Department of Pharmaceutical Sciences, School of Pharmacy and Pharmaceutical Sciences, University at Buffalo, Buffalo, New York.
Mol Cancer Ther. 2022 Oct 7;21(10):1573-1582. doi: 10.1158/1535-7163.MCT-22-0192.
We have recently shown that coadministration of mAbs with anti-idiotypic distribution enhancers (AIDE) that inhibit mAb binding to tumor antigens enabled increased intratumoral mAb distribution and increased efficacy of an antibody-drug conjugate (trastuzumab emtansine, T-DM1). In this article, a pharmacokinetic/pharmacodynamic (PK/PD) model was applied to predict the impact of this optimization strategy on the within-tumor distribution and antitumor efficacy of trastuzumab-gelonin, where the released payload (gelonin) is expected to exhibit negligible bystander activity. Immunofluorescence histology was used to investigate trastuzumab-gelonin distribution in solid tumors following dosing with or without coadministration of anti-trastuzumab AIDEs. Antitumor efficacy of trastuzumab-gelonin, with or without coadministration of AIDEs, was also evaluated in tumor-bearing mice. Trastuzumab-gelonin efficiently induced cytotoxicity when applied to NCI-N87 cells in culture (IC50: 0.224 ± 0.079 nmol/L). PK/PD simulations predicted that anti-idiotypic single-domain antibodies AIDEs with dissociation rate constants between 0.03 and 0.2 per hour would provide optimal enhancement of trastuzumab-gelonin efficacy. LE8 and 1HE, anti-trastuzumab AIDEs, were selected for evaluation in vivo. Coadministration of trastuzumab-gelonin with the inhibitors increased the portion of tumor area that stained positive for trastuzumab-gelonin by 58% (P = 0.0059). In addition, LE8 or 1HE coadministration improved trastuzumab-gelonin efficacy in NCI-N87 xenograft-bearing mice by increasing the percent increase in life span (%ILS) from 27.8% (for trastuzumab-gelonin administered alone) to 62.5% when administered with LE8 (P = 0.0007) or 83.3% (P = 0.0007) when administered with 1HE. These findings support the hypothesis that transient, competitive inhibition of mAb-tumor binding can improve the intratumoral distribution and efficacy of immunotoxins when applied for treatment of solid tumors.
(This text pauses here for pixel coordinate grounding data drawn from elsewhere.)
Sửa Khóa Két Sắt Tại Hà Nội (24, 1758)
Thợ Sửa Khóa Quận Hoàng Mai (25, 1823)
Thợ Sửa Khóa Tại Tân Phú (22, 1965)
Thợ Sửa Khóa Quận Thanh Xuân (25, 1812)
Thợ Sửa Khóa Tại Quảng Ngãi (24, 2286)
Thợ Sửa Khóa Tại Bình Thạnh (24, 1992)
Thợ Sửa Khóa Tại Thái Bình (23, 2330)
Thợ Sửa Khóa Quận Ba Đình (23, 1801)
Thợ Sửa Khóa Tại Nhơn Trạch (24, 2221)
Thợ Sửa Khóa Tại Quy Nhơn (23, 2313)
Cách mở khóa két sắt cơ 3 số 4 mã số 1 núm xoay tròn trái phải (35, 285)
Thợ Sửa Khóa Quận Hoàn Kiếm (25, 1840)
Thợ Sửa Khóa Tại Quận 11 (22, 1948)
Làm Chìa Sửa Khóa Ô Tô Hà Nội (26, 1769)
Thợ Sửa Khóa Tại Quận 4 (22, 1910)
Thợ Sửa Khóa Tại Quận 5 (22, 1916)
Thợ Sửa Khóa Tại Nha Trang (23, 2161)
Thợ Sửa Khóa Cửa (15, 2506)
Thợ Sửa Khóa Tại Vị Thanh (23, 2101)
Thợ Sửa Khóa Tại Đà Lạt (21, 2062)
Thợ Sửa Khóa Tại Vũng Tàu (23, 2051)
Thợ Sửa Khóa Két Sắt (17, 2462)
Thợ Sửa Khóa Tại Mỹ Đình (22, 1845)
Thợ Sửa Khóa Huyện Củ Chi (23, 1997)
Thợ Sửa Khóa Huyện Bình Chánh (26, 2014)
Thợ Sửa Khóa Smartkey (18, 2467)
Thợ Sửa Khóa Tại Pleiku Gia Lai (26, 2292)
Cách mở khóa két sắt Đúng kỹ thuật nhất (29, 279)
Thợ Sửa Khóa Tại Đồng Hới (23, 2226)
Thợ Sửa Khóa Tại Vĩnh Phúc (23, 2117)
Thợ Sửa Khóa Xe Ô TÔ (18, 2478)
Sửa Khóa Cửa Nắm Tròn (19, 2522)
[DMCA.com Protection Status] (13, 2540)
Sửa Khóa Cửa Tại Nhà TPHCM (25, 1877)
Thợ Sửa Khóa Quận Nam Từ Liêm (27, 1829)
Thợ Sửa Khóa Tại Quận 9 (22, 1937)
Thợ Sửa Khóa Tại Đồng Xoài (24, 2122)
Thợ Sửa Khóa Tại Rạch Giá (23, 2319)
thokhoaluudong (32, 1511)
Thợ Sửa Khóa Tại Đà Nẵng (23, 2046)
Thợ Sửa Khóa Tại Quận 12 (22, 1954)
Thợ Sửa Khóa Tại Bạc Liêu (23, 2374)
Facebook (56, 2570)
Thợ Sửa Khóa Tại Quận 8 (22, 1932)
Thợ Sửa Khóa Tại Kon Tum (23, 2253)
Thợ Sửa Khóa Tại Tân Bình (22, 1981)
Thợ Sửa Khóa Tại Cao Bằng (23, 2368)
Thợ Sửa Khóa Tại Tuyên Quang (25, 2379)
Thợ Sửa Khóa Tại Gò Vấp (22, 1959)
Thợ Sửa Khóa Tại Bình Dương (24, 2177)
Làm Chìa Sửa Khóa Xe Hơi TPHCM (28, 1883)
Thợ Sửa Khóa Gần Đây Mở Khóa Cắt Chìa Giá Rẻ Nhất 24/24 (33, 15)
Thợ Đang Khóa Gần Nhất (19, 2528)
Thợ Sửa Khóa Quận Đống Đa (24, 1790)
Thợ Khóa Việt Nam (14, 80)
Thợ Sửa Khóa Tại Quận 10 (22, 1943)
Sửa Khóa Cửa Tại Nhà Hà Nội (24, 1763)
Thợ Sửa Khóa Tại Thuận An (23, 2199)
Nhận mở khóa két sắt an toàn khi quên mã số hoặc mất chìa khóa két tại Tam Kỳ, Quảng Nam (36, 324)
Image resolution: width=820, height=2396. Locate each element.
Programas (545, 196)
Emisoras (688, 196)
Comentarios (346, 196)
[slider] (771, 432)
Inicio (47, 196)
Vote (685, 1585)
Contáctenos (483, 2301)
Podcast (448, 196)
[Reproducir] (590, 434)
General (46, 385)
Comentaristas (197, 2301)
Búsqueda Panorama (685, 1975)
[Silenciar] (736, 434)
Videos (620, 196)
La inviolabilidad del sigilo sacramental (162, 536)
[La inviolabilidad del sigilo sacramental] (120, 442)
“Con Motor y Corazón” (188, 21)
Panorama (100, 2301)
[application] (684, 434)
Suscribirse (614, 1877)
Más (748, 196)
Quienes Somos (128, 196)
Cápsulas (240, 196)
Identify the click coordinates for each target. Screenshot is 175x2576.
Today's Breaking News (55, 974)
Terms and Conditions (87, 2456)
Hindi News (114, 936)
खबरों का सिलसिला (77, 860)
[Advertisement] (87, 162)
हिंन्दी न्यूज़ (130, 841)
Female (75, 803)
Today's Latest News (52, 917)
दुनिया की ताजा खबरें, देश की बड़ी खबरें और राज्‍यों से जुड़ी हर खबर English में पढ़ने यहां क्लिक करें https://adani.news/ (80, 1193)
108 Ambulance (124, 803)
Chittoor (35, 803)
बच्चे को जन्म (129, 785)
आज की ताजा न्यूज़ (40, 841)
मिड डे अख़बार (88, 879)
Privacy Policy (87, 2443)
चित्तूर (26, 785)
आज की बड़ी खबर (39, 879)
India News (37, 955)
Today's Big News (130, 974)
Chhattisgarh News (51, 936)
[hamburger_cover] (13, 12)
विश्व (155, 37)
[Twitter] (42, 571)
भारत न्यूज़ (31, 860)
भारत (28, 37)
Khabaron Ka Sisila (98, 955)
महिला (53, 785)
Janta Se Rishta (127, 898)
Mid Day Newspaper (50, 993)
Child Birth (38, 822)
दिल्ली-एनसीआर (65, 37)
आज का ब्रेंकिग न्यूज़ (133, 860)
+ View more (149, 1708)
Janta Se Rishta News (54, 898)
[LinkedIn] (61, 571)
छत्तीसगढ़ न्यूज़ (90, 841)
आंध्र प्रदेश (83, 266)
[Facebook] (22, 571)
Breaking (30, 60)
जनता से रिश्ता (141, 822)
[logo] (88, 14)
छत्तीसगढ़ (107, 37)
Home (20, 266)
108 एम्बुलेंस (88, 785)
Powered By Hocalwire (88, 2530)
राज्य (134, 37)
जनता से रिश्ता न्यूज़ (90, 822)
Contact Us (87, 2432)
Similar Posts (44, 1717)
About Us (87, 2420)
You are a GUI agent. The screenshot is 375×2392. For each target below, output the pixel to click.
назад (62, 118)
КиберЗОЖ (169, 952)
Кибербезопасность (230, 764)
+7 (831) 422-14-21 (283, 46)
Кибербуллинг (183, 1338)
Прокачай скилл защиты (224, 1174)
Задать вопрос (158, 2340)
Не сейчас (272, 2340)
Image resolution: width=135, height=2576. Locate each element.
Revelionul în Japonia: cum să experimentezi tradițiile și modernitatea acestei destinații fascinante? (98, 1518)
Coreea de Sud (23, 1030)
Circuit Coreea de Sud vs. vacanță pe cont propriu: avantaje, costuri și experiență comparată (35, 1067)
我们最近发现,与抑制 mAb 与肿瘤抗原结合的抗独特型分布增强剂(AIDE)联合给药,可以增加肿瘤内 mAb 的分布,并提高抗体药物偶联物(曲妥珠单抗-美坦新,T-DM1)的疗效。在本文中,应用药代动力学/药效学(PK/PD)模型来预测这种优化策略对曲妥珠单抗-蓖麻毒素的肿瘤内分布和抗肿瘤疗效的影响,其中释放的有效载荷(蓖麻毒素)预计不会表现出明显的旁观者活性。免疫荧光组织化学用于研究在给予或不给予抗曲妥珠单抗 AIDE 的情况下,曲妥珠单抗-蓖麻毒素在实体瘤中的分布。还在荷瘤小鼠中评价了曲妥珠单抗-蓖麻毒素联合或不联合 AIDE 的抗肿瘤疗效。曲妥珠单抗-蓖麻毒素在体外培养的 NCI-N87 细胞中有效地诱导了细胞毒性(IC50:0.224±0.079 nmol/L)。PK/PD 模拟预测,具有 0.03 至 0.2 每小时解离速率常数的抗独特型单域抗体 AIDE 将为曲妥珠单抗-蓖麻毒素的疗效提供最佳增强。选择 LE8 和 1HE 作为抗曲妥珠单抗 AIDE 进行体内评估。与抑制剂联合给予曲妥珠单抗-蓖麻毒素可使肿瘤区域内曲妥珠单抗-蓖麻毒素染色阳性的比例增加 58%(P=0.0059)。此外,LE8 或 1HE 联合给药可提高曲妥珠单抗-蓖麻毒素在荷 NCI-N87 异种移植瘤小鼠中的疗效,使生命延长率(%ILS)从单独给予曲妥珠单抗-蓖麻毒素时的 27.8%增加到给予 LE8 时的 62.5%(P=0.0007)或给予 1HE 时的 83.3%(P=0.0007)。这些发现支持这样一种假说,即瞬时、竞争性抑制 mAb 与肿瘤的结合,可以改善免疫毒素在治疗实体瘤时的肿瘤内分布和疗效。